Sugar can create an inflammatory response in the body, putting the body in a stressed-out state. When the body experiences inflammation and stress, the preferred storage site for fat is in and around the belly. Not only does sugar promote this fat storage, but sugar and refined carbs spike insulin levels in the body, which signals the body to store fat. When we eat refined carbohydrates, they are absorbed quickly into the bloodstream. When a lot of sugar is added into the bloodstream at one time instead of a slow, steady release that happens when one eats unprocessed plant foods, the pancreas senses the spike in sugar and produces a lot of insulin to manage the sugar spike. The job of insulin is to move the sugar out of the bloodstream into cells so it doesn’t damage the blood vessels and organs.

Replacing sugary beverages with water will help dramatically cut down your sugar intake, and then once you’ve taken that step, you can figure out how to cut down on foods that are high in sugar. If you have a sweet tooth and need to put that final accent to your meal, eat an apple, melon or fresh berries. Just remember, fruit is not a substitute for vegetables.
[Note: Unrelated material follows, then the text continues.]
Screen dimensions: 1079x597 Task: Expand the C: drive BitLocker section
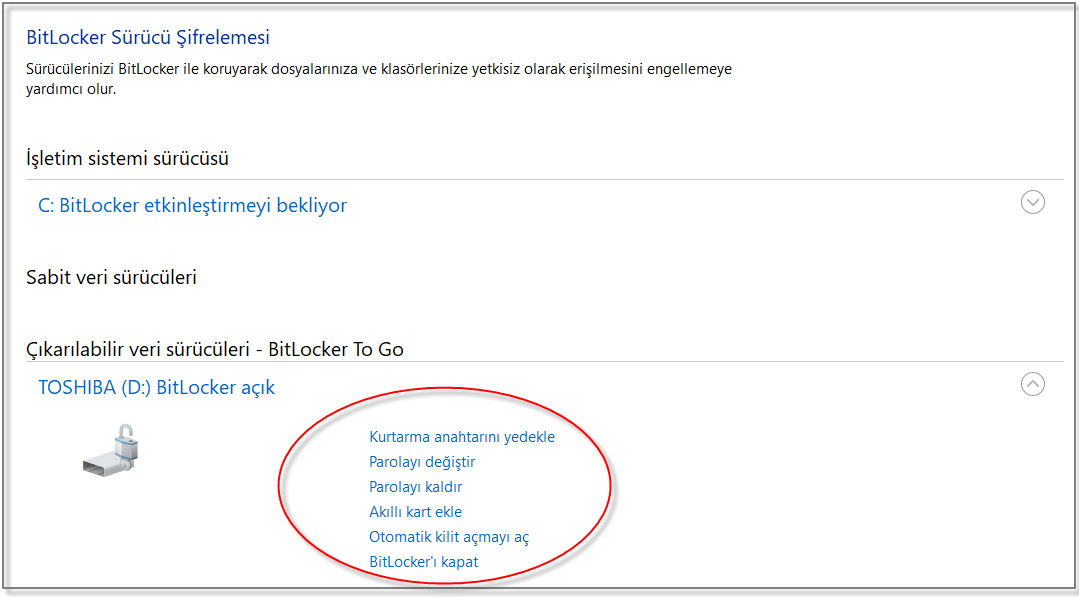coord(1032,202)
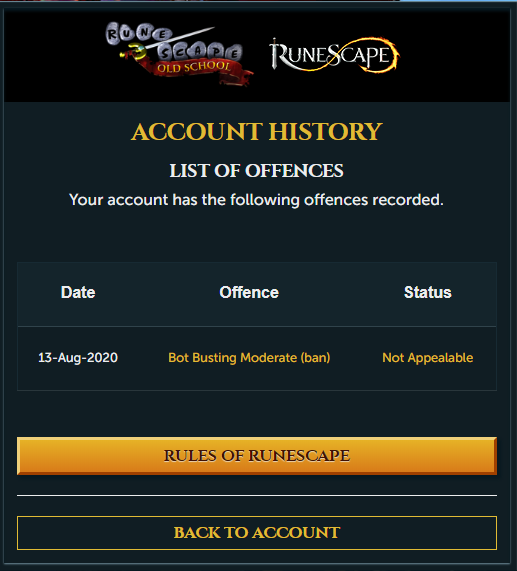The height and width of the screenshot is (571, 517).
Task: Click the List of Offences subheading
Action: click(256, 170)
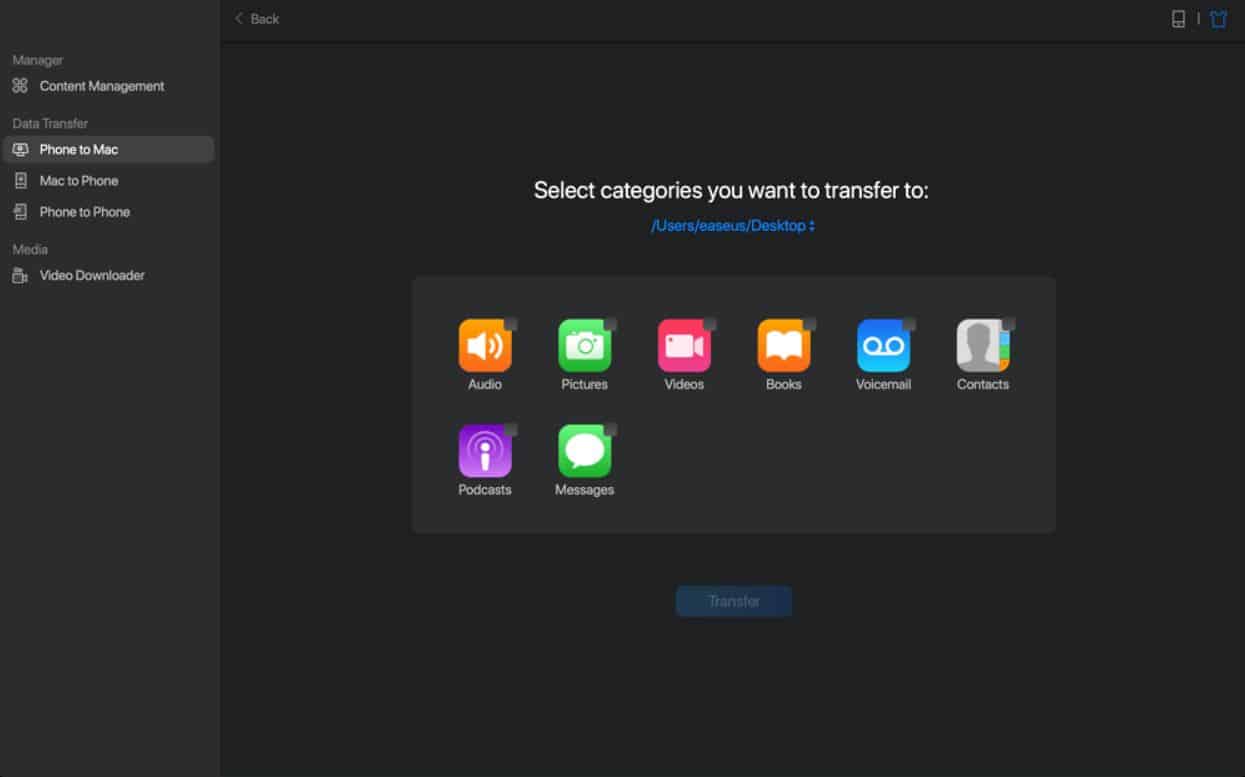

5. Get plenty of restful sleep

If you’re not getting enough sleep, you may be at higher risk for having more unhealthy belly fat. The researchers found that people in the restricted sleep group had up to a 9% increase in belly fat and an 11% increase in unhealthy belly visceral fat, which surrounds the organs deep inside the belly and has been strongly linked to heart disease and other conditions like Alzheimer’s disease, stroke, and type 2 diabetes.

Findings show that shortened sleep, even in young, healthy and relatively lean subjects, is associated with an increase in calorie intake, a very small increase in weight, and a significant increase in fat accumulation inside the belly. Normally, fat is deposited just under the skin, but a lack of sleep appears to redirect it to the deeper, more dangerous position around the organs.

Improvement in sleep quality is significantly associated with overall weight loss, especially belly fat.

6. Drink green tea

One of the most consumed beverages across the world, green tea has been linked to an array of health benefits. Tea, particularly green tea, has gained widespread attention as a natural weight loss product. Many studies have demonstrated that drinking green tea can help people shed the pounds and melt away the unhealthy belly fat effectively.

Green tea is packed full of nutrients and antioxidants that may increase fat burning, help you lose weight, and boost health in many different ways. But that doesn’t mean you should use green tea as a substitute for your healthy diet and exercise programme. The fact is that a combination of healthy diet and exercise regimen can help you build and achieve sustainable fitness lifestyle. For best result, you can drink green tea as a supplement to your weight loss diet.

7. Do aerobic exercise (cardio)

There are many exercises out there, but not all are created equal when it comes to banishing belly fat. However, scientists and doctors alike agree that incorporating physical activity into your daily routine is a great way to burn off unwanted belly fat.

Your first step in burning off visceral fat is including at least 30 minutes of aerobic exercise or cardio into your daily routine. Studies show that aerobic exercises for belly fat help to reduce belly fat and liver fat.

Some great cardio of aerobic exercises for belly fat include:

  • Walking, especially at a quick pace
  • Running
  • Biking
  • Rowing
  • Swimming
  • Cycling
  • Group fitness classes

When choosing a cardio activity, make sure it’s something that you enjoy doing. This way, you’re more motivated and will look forward to your exercise routine.